**Written exercise A**: In the forum thread about Lola at ULTA below, why does mspixieears conclude that the Madras cream lipstick must be good? Answer in one to three sentences.
**Written exercise B**: From the forum thread about Lola at ULTA below, copy the passage between "## haha_noodlez (Mar" and "its worth it)", inclusive.

# Lola now being carried @ ULTA



## Janice (Mar 10, 2005)

Just saw this on the cover of my newest ULTA flyer. 

Anything that stands out in this line?


----------



## Jennifer (Mar 10, 2005)

i wish i had an ulta near me


----------



## jamiemeng (Mar 10, 2005)

I have one near me in victoria gardens mall. Thanks


----------



## amy (Mar 10, 2005)

The Lola packaging is adorable IMO, and there's a user on the LJ mac community that uses the cake mascara.  I really want to try that stuff cuz it makes her lashes look amazing.


----------



## Julie (Mar 12, 2005)

Has anyone used their products?


----------



## kensbarbie1017 (Mar 14, 2005)

Quote:

   Originally Posted by *Julie* 
_Has anyone used their products?_

 
Yup. I've tried the lipglosses, lipstick, mascara, eyeshadow and cake mascara. Cake mascara is way to much of a hassle, lipgloss is very expensive for alittle amount of product and has a numbing effect, and the eyeshadow is terribly terribly dry, worse than any drugstore mascara. The lipsticks have a pretty nice consistincy, but i'm more of a lipgloss person. The regular mascara is just averege IMO, it flakes alot and i never have that problem.


----------



## Julie (Mar 14, 2005)

Thanks kensbarbie1017 ! You saved me a lot of money!


----------



## Chelsea (Mar 14, 2005)

I love the glosses


----------



## mspixieears (Mar 14, 2005)

I've tried a cream lipstick in the range, called Madras. They are divine, creamy without being drying. It must be good, because I am not a lipstick girl - I only use Pout & Clinique DL ones, with occasional others.


----------



## haha_noodlez (Mar 31, 2005)

has anyone tried the cake mascara?? i saw a post on lj before and now i'm really tempted to get it & now that it's avaliable @ ulta i can go buy it (if its worth it)


----------



## jamiemeng (Mar 31, 2005)

I am gonna try to go to the ULTA near me to get BE foundation. Thanks


----------

**Recorded data**:
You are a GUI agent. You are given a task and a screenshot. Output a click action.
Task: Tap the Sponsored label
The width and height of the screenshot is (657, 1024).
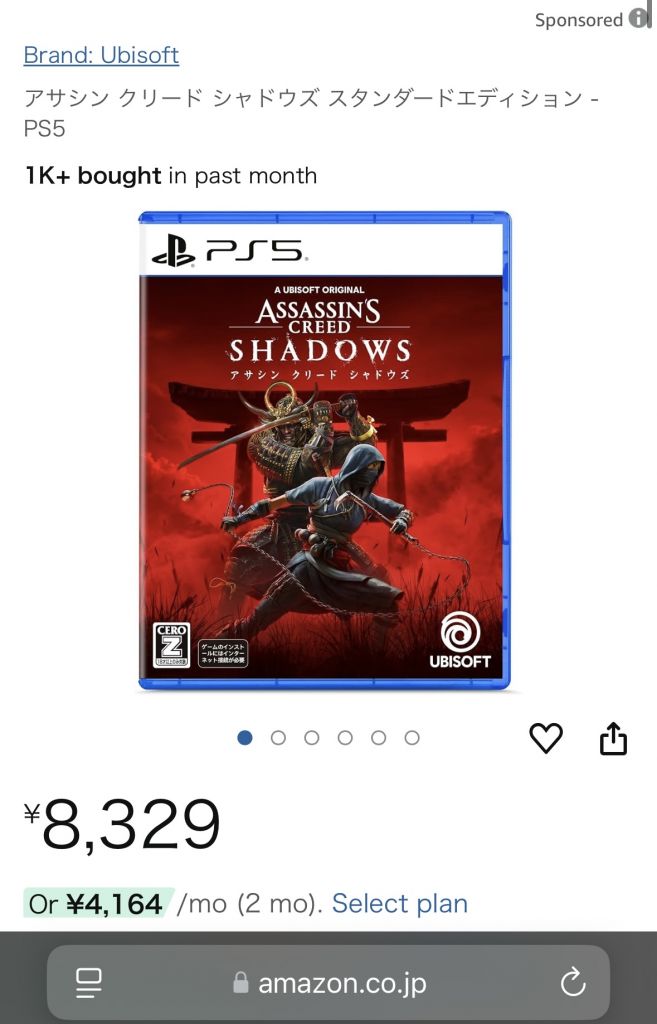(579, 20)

**Output A**: She concludes it must be good because she is not a lipstick girl. She normally uses only Pout and Clinique DL lipsticks, with occasional others, yet she calls this one divine and creamy without being drying.

**Output B**:
## haha_noodlez (Mar 31, 2005)

has anyone tried the cake mascara?? i saw a post on lj before and now i'm really tempted to get it & now that it's avaliable @ ulta i can go buy it (if its worth it)